─── Extract provided ───

German Economy Minister Robert Habeck announced the country would move to stage two of its three-stage gas plan amid reduced Russian flows. Ever since the war began in Ukraine, fuel shortages have been Europe's main concern. This particular phase does not mean state intervention, but the country is getting close to that.
Inflation and growth to remain in the eye of the storm
Against this backdrop, it seems quite unlikely that the shared currency could gather sustainable bullish momentum. The FX board is more of dollar’s dynamics at a certain time and with a certain sentiment than euro-sided factors.
Data-wise, inflation-related figures kept indicating price pressures, while growth-related ones signalled slowing progress. The German Producer Price Index jumped to 33.6% YoY in May, while the flash S&P Global PMIs indicated a sharp slowdown in businesses activity at the end of the second quarter, in the US and the EU.
The next week will include some data of relevance, which will likely paint the same economic reality. On Monday, the US will publish May Durable Goods Orders, seen up a modest 0.1% MoM. On Wednesday, Germany will release the preliminary estimates of the June Consumer Price Index, while the US will unveil the final estimate of the Q1 Gross Domestic Product. Germany will publish May Retail Sales, while the US will release core PCE inflation figures afterwards, and the EU will offer the preliminary estimates of June inflation data. Finally, ECB’s President Christine Lagarde will be on the wires throughout the week.
EUR/USD technical outlook
From a technical point of view, the long-term bearish trend remains intact. The pair is developing well below a descendant trend line coming from this year’s high at 1.1494, currently at around 1.0650. The weekly chart shows that the pair stands below all of its moving averages, with the 20 SMA heading firmly south roughly 300 pips above the current level. Technical indicators, in the meantime, remain within negative levels, although without clear directional strength.

───

### Task 1
According to the market commentary on the euro, why does the long-term bearish trend in EUR/USD remain intact? Answer in one to three sentences.
### Task 2
Pick up the market commentary on the euro after its final sentence and continue it.

─── Dataset excerpts ───

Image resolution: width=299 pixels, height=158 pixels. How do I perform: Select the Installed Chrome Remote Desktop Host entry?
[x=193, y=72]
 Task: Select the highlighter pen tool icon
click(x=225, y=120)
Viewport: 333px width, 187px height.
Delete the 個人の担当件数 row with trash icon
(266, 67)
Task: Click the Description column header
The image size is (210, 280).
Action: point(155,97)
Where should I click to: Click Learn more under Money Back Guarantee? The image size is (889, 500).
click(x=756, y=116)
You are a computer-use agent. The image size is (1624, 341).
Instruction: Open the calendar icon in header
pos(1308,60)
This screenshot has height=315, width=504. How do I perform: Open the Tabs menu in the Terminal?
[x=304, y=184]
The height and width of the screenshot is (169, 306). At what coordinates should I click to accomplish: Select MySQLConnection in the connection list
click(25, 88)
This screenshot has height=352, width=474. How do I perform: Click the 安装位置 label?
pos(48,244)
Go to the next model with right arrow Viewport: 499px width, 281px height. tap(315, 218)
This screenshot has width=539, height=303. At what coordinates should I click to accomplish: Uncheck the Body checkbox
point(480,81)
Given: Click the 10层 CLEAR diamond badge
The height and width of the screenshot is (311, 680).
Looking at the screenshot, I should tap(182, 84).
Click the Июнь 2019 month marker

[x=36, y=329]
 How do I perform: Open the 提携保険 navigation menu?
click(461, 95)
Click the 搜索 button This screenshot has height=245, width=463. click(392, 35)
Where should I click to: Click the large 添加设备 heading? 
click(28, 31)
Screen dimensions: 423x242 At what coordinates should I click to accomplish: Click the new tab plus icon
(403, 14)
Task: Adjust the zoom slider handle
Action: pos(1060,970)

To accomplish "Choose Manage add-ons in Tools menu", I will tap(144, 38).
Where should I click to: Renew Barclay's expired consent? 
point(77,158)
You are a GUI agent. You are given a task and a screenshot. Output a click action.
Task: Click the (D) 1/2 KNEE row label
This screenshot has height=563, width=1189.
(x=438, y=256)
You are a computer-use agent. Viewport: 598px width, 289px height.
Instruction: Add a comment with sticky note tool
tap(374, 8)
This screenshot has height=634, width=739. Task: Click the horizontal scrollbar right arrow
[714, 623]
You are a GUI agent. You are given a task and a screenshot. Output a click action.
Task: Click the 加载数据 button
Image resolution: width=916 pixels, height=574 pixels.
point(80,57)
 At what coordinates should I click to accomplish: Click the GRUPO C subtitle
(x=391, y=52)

───

### Answer 1
The pair is trading well below a descending trend line from this year's high at 1.1494, which now stands around 1.0650. On the weekly chart it is also below all of its moving averages, and technical indicators remain in negative territory.

### Answer 2
In the daily chart, technical readings indicate that bears retain control of EUR/USD. The 20 SMA capped the upside for a second consecutive week, gaining bearish strength below the longer ones. Technical indicators, on the other hand, lack directional strength but hold within negative levels.
The pair spent the week in consolidative mode, with sellers aligned around the 1.0600 level. A break above the aforementioned trend line could result in a bullish correction towards the 1.0780 price zone, where the pair hit its monthly high in May. Bears will be concerned if the pair establishes itself above the latter.
Initial support comes at around 1.0460, followed by the 1.0390 area. A stronger support level is 1.0339, the low from January 2017, with a break below it opening the door for a test of parity.
EUR/USD sentiment poll
The FXStreet Forecast Poll suggests that the EUR/USD pair will remain under pressure in the near term, although some polled experts speculate about a potential bottom and a marginal recovery afterwards. Those betting for a recovery in the monthly and quarterly perspectives overcome bears by little, and represent less than 50%, putting at doubt a firmer recovery.
The Overview chart shows that the near-term moving average turned marginally higher, although the pair is seen confined to the 1.0400/600 range. The longer moving averages are aiming marginally higher, but their strength is limited. What is notable, is that the number of those betting for higher levels has increased. Nevertheless, there are still some analysts eyeing a possible approach to parity by the end of the third quarter.